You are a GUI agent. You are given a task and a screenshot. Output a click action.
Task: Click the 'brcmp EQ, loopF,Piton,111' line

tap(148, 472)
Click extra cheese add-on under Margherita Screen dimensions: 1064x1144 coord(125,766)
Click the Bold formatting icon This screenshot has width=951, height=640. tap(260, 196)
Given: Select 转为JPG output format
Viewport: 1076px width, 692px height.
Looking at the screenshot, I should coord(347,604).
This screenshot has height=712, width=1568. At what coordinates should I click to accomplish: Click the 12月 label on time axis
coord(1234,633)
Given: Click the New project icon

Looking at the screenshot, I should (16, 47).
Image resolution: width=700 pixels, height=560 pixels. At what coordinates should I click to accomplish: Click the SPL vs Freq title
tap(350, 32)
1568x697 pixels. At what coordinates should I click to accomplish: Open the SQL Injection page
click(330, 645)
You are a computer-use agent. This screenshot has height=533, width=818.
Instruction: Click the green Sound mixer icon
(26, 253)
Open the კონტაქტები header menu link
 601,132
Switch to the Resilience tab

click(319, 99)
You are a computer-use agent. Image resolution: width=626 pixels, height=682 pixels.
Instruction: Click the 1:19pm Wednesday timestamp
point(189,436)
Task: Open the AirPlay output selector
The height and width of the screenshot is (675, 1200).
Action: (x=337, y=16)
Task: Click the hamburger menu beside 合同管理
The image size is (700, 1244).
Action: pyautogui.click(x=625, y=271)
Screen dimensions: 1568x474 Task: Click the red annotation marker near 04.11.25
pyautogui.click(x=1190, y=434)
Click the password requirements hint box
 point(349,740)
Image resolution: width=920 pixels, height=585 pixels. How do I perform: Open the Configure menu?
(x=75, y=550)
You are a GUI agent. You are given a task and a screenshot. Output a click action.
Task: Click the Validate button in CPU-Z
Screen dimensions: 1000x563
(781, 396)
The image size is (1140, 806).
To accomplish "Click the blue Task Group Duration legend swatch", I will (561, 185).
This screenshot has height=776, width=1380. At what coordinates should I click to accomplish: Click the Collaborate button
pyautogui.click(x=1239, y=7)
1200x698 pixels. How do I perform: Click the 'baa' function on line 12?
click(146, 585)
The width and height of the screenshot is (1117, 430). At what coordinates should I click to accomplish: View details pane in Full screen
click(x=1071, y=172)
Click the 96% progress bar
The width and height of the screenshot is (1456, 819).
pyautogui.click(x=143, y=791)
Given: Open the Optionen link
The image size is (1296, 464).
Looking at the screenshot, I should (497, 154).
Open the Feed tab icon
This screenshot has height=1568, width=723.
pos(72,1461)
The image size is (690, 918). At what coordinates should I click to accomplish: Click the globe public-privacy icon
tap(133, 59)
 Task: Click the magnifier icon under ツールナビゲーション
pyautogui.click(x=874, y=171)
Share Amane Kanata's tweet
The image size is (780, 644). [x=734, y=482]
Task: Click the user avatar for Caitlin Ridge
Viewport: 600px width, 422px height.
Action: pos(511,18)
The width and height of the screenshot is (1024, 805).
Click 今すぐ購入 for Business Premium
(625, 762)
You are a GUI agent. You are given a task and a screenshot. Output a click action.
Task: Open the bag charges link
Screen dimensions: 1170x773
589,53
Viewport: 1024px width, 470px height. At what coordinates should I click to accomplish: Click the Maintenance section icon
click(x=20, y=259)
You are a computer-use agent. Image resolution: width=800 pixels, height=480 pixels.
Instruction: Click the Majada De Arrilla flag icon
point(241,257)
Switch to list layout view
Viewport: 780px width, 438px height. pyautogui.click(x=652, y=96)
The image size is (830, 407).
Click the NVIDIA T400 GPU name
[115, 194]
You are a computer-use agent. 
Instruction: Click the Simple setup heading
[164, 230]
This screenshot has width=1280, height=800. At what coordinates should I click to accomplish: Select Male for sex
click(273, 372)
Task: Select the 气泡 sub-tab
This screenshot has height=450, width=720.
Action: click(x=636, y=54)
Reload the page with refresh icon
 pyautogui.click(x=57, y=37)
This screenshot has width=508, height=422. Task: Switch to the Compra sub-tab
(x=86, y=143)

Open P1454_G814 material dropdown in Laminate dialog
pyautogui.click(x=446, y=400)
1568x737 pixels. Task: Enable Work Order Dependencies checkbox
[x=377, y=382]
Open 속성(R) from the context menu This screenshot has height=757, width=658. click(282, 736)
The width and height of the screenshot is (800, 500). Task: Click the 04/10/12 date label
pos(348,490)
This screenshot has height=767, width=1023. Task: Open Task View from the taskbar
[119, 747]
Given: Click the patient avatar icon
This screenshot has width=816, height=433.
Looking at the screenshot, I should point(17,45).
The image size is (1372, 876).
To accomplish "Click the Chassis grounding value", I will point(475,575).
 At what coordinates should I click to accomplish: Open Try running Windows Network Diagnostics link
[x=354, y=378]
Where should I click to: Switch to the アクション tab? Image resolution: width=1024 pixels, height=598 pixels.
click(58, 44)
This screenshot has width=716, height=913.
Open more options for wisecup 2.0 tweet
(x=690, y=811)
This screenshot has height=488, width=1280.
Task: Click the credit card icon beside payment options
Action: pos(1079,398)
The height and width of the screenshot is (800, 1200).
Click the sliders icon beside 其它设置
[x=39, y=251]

- Task item
Restate each of the records exactly, leaving nothing out.

- Solution to the exercise
You are a GUI agent. You are given a task and a screenshot. Output a click action.
Task: Click the 'brcmp EQ, loopF,Piton,111' line

tap(148, 472)
Click extra cheese add-on under Margherita Screen dimensions: 1064x1144 coord(125,766)
Click the Bold formatting icon This screenshot has width=951, height=640. tap(260, 196)
Given: Select 转为JPG output format
Viewport: 1076px width, 692px height.
Looking at the screenshot, I should coord(347,604).
This screenshot has height=712, width=1568. At what coordinates should I click to accomplish: Click the 12月 label on time axis
coord(1234,633)
Given: Click the New project icon

Looking at the screenshot, I should (16, 47).
Image resolution: width=700 pixels, height=560 pixels. At what coordinates should I click to accomplish: Click the SPL vs Freq title
tap(350, 32)
1568x697 pixels. At what coordinates should I click to accomplish: Open the SQL Injection page
click(330, 645)
You are a computer-use agent. This screenshot has height=533, width=818.
Instruction: Click the green Sound mixer icon
(26, 253)
Open the კონტაქტები header menu link
 601,132
Switch to the Resilience tab

click(319, 99)
You are a computer-use agent. Image resolution: width=626 pixels, height=682 pixels.
Instruction: Click the 1:19pm Wednesday timestamp
point(189,436)
Task: Open the AirPlay output selector
The height and width of the screenshot is (675, 1200).
Action: (x=337, y=16)
Task: Click the hamburger menu beside 合同管理
The image size is (700, 1244).
Action: pyautogui.click(x=625, y=271)
Screen dimensions: 1568x474 Task: Click the red annotation marker near 04.11.25
pyautogui.click(x=1190, y=434)
Click the password requirements hint box
 point(349,740)
Image resolution: width=920 pixels, height=585 pixels. How do I perform: Open the Configure menu?
(x=75, y=550)
You are a GUI agent. You are given a task and a screenshot. Output a click action.
Task: Click the Validate button in CPU-Z
Screen dimensions: 1000x563
(781, 396)
The image size is (1140, 806).
To accomplish "Click the blue Task Group Duration legend swatch", I will (561, 185).
This screenshot has height=776, width=1380. At what coordinates should I click to accomplish: Click the Collaborate button
pyautogui.click(x=1239, y=7)
1200x698 pixels. How do I perform: Click the 'baa' function on line 12?
click(146, 585)
The width and height of the screenshot is (1117, 430). At what coordinates should I click to accomplish: View details pane in Full screen
click(x=1071, y=172)
Click the 96% progress bar
The width and height of the screenshot is (1456, 819).
pyautogui.click(x=143, y=791)
Given: Open the Optionen link
The image size is (1296, 464).
Looking at the screenshot, I should (497, 154).
Open the Feed tab icon
This screenshot has height=1568, width=723.
pos(72,1461)
The image size is (690, 918). At what coordinates should I click to accomplish: Click the globe public-privacy icon
tap(133, 59)
 Task: Click the magnifier icon under ツールナビゲーション
pyautogui.click(x=874, y=171)
Share Amane Kanata's tweet
The image size is (780, 644). [x=734, y=482]
Task: Click the user avatar for Caitlin Ridge
Viewport: 600px width, 422px height.
Action: pos(511,18)
The width and height of the screenshot is (1024, 805).
Click 今すぐ購入 for Business Premium
(625, 762)
You are a GUI agent. You are given a task and a screenshot. Output a click action.
Task: Open the bag charges link
Screen dimensions: 1170x773
589,53
Viewport: 1024px width, 470px height. At what coordinates should I click to accomplish: Click the Maintenance section icon
click(x=20, y=259)
You are a computer-use agent. Image resolution: width=800 pixels, height=480 pixels.
Instruction: Click the Majada De Arrilla flag icon
point(241,257)
Switch to list layout view
Viewport: 780px width, 438px height. pyautogui.click(x=652, y=96)
The image size is (830, 407).
Click the NVIDIA T400 GPU name
[115, 194]
You are a computer-use agent. 
Instruction: Click the Simple setup heading
[164, 230]
This screenshot has width=1280, height=800. At what coordinates should I click to accomplish: Select Male for sex
click(273, 372)
Task: Select the 气泡 sub-tab
This screenshot has height=450, width=720.
Action: click(x=636, y=54)
Reload the page with refresh icon
 pyautogui.click(x=57, y=37)
This screenshot has width=508, height=422. Task: Switch to the Compra sub-tab
(x=86, y=143)

Open P1454_G814 material dropdown in Laminate dialog
pyautogui.click(x=446, y=400)
1568x737 pixels. Task: Enable Work Order Dependencies checkbox
[x=377, y=382]
Open 속성(R) from the context menu This screenshot has height=757, width=658. click(282, 736)
The width and height of the screenshot is (800, 500). Task: Click the 04/10/12 date label
pos(348,490)
This screenshot has height=767, width=1023. Task: Open Task View from the taskbar
[119, 747]
Given: Click the patient avatar icon
This screenshot has width=816, height=433.
Looking at the screenshot, I should point(17,45).
The image size is (1372, 876).
To accomplish "Click the Chassis grounding value", I will point(475,575).
 At what coordinates should I click to accomplish: Open Try running Windows Network Diagnostics link
[x=354, y=378]
Where should I click to: Switch to the アクション tab? Image resolution: width=1024 pixels, height=598 pixels.
click(58, 44)
This screenshot has width=716, height=913.
Open more options for wisecup 2.0 tweet
(x=690, y=811)
This screenshot has height=488, width=1280.
Task: Click the credit card icon beside payment options
Action: pos(1079,398)
The height and width of the screenshot is (800, 1200).
Click the sliders icon beside 其它设置
[x=39, y=251]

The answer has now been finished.